The dark subtext to that viral #PoorJennifer video

PSA: don’t post your colleagues’ embarrassing Zoom moments on social media.

Due to the coronavirus lockdown, more of us than ever are working from home. Which means that, across the globe, thousands are doing their best to get to grips with conference call technology.

Here at Stylist, we’ve been finding Zoom… well, a little tricky. However, we’ve got the basics down: mute when you’re not speaking, keep the volume down when you are (nobody likes a feedback echo), and turn your camera off if you don’t want anyone to see what you’re up to.

Everyone makes mistakes, however. And, in a video which has since been removed from social media (more on that later), a woman has gone viral for forgetting that third rule.

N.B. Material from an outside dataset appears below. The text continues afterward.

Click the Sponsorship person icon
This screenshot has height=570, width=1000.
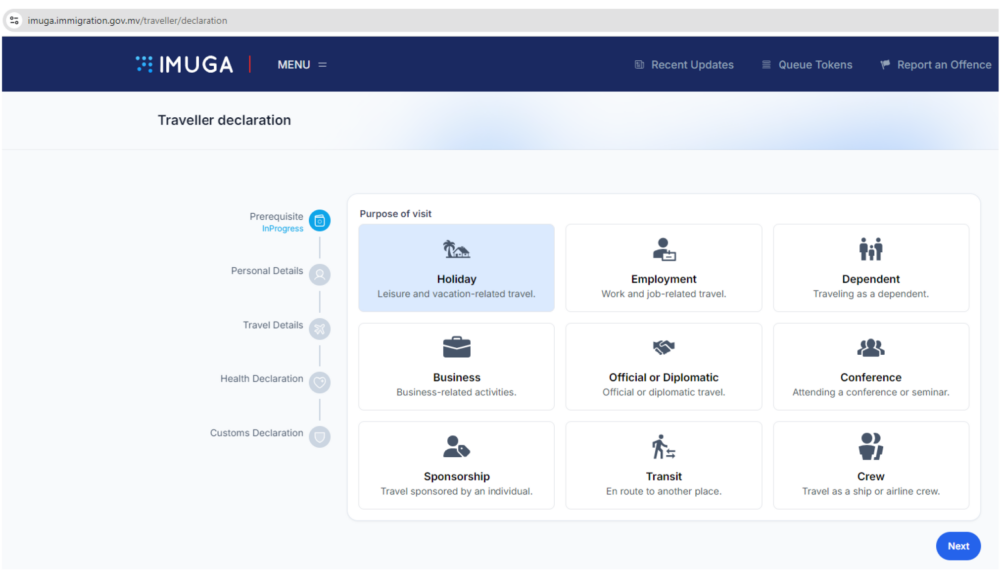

In the clip, the woman – referred to only as Jennifer – can be seen walking through her home via the gallery view of a Zoom conference call.

“It depends on the ethical standards of a profession, and from what I’ve heard social work has very high standards,” a speaker can be heard saying, as Jennifer places her laptop on the floor, enters her bathroom and proceeds to make use of her toilet.

When Jennifer realises her mistake, she quickly turns her laptop to face the wall. And it is at this point that the woman leading the call (presumably a senior manager) asks what’s happening, prompting Jennifer’s colleagues to cover for her.

The original video was viewed over 7 million times before it was removed from Twitter, causing the hashtag #PoorJennifer to begin trending. Others have captured it and shared it themselves, with the majority of viewers finding the footage so funny that they have opined the “conference call mishap” must have been staged.

Some, taking the video at face value, have praised Jennifer for her multi-tasking skills and new “legend status”. However, an increasing number of people have since pointed out that, if the footage was real, then someone on the call must have posted the video. 

And, following the OG post’s removal, many have expressed concerns that all of this was done without Jennifer’s consent.

“I hope #PoorJennifer knows that she can press charges against whoever videotaped and posted that video,” tweeted one. “I hope she does. And shame on her trashy, disgusting, co-worker for posting this. I hope they lose their job.”

Another said: “Most of us that do video conferencing have had our own close call or embarrassing story. We just didn’t have an asshole coworker that posted it. Keep your head up Jennifer.”

One more noted: “When I first watched this I didn’t know what was happening and then I realised. And yeah, I laughed and then I was upset because this is so violating. I’m not sure who of her coworkers posted this for the world to see but you’re an asshole.”

“People out here saying #PoorJennifer because she forgot she was video chatting and went to the bathroom but it’s more of #PoorJennifer for someone seeing that and immediately putting it online for EVERYONE to see,” said another.

“Not every humiliating thing has to be shared.”

Another wrote: “Put a sticker or stamp over the camera on your laptop if you’re not familiar with Zoom. Also, don’t be the jerk who posts embarrassing videos of someone on social media when said zoom meeting goes awry. So cruel. Poor Jennifer is an understatement.”

And still one more said: “If you are setting up Zoom for a meeting, DISABLE THE VIDEO RECORDING OPTION. There is no reason to have that enabled unless you actually want the video. And don’t post videos of people without permission!”

We wholeheartedly agree with the above. Because, while we get that we all need some respite right now, the solution shouldn’t come from humiliating others. 

Maybe Jennifer gave her consent. Maybe the entire #PoorJennifer video was staged. Either way, don’t be inspired to do something similar. Not only is it illegal (while you can record any conversation you have with another person, you absolutely can’t share the information with a third party), but imagine how you would feel if a similarly embarrassing video of yourself went viral – a video of yourself half-naked, and in a vulnerable, compromising position, at that.

With this in mind, we have a fourth rule to add to the Zoom etiquette list: never, ever film or otherwise record and share a conversation online unless you have the consent of all other call attendees. End of.